When you reach the entries below, transcribe each one exactly as it stands.

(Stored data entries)
---

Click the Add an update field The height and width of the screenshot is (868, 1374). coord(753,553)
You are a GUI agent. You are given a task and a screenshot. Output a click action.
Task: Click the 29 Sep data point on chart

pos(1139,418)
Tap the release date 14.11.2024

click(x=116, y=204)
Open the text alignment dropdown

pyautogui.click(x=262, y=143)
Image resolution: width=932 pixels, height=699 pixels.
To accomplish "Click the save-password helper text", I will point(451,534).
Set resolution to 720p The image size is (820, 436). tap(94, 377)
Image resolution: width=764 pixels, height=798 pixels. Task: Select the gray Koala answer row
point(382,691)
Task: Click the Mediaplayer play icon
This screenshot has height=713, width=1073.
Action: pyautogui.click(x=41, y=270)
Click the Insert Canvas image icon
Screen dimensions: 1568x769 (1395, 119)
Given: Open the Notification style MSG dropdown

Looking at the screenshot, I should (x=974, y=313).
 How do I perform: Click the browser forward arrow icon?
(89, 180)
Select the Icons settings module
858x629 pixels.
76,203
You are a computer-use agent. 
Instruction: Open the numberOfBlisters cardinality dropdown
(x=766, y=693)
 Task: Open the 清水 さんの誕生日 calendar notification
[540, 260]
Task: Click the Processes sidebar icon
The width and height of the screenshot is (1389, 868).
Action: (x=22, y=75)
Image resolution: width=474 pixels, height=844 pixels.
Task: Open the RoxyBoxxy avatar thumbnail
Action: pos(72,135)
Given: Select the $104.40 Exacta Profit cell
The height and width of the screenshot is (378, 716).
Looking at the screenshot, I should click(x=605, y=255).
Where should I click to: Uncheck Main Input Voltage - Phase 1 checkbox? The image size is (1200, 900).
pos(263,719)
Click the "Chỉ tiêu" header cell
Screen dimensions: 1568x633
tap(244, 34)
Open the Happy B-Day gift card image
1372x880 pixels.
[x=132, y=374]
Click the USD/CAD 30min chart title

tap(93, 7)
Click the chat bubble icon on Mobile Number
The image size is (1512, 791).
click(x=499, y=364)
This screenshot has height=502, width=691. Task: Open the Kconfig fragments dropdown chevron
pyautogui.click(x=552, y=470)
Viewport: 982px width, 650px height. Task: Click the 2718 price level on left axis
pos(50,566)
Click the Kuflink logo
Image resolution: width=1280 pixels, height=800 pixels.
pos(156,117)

---

Reply:
Click the Add an update field The height and width of the screenshot is (868, 1374). coord(753,553)
You are a GUI agent. You are given a task and a screenshot. Output a click action.
Task: Click the 29 Sep data point on chart

pos(1139,418)
Tap the release date 14.11.2024

click(x=116, y=204)
Open the text alignment dropdown

pyautogui.click(x=262, y=143)
Image resolution: width=932 pixels, height=699 pixels.
To accomplish "Click the save-password helper text", I will point(451,534).
Set resolution to 720p The image size is (820, 436). tap(94, 377)
Image resolution: width=764 pixels, height=798 pixels. Task: Select the gray Koala answer row
point(382,691)
Task: Click the Mediaplayer play icon
This screenshot has height=713, width=1073.
Action: pyautogui.click(x=41, y=270)
Click the Insert Canvas image icon
Screen dimensions: 1568x769 (1395, 119)
Given: Open the Notification style MSG dropdown

Looking at the screenshot, I should (x=974, y=313).
 How do I perform: Click the browser forward arrow icon?
(89, 180)
Select the Icons settings module
858x629 pixels.
76,203
You are a computer-use agent. 
Instruction: Open the numberOfBlisters cardinality dropdown
(x=766, y=693)
 Task: Open the 清水 さんの誕生日 calendar notification
[540, 260]
Task: Click the Processes sidebar icon
The width and height of the screenshot is (1389, 868).
Action: (x=22, y=75)
Image resolution: width=474 pixels, height=844 pixels.
Task: Open the RoxyBoxxy avatar thumbnail
Action: pos(72,135)
Given: Select the $104.40 Exacta Profit cell
The height and width of the screenshot is (378, 716).
Looking at the screenshot, I should click(x=605, y=255).
Where should I click to: Uncheck Main Input Voltage - Phase 1 checkbox? The image size is (1200, 900).
pos(263,719)
Click the "Chỉ tiêu" header cell
Screen dimensions: 1568x633
tap(244, 34)
Open the Happy B-Day gift card image
1372x880 pixels.
[x=132, y=374]
Click the USD/CAD 30min chart title

tap(93, 7)
Click the chat bubble icon on Mobile Number
The image size is (1512, 791).
click(x=499, y=364)
This screenshot has height=502, width=691. Task: Open the Kconfig fragments dropdown chevron
pyautogui.click(x=552, y=470)
Viewport: 982px width, 650px height. Task: Click the 2718 price level on left axis
pos(50,566)
Click the Kuflink logo
Image resolution: width=1280 pixels, height=800 pixels.
pos(156,117)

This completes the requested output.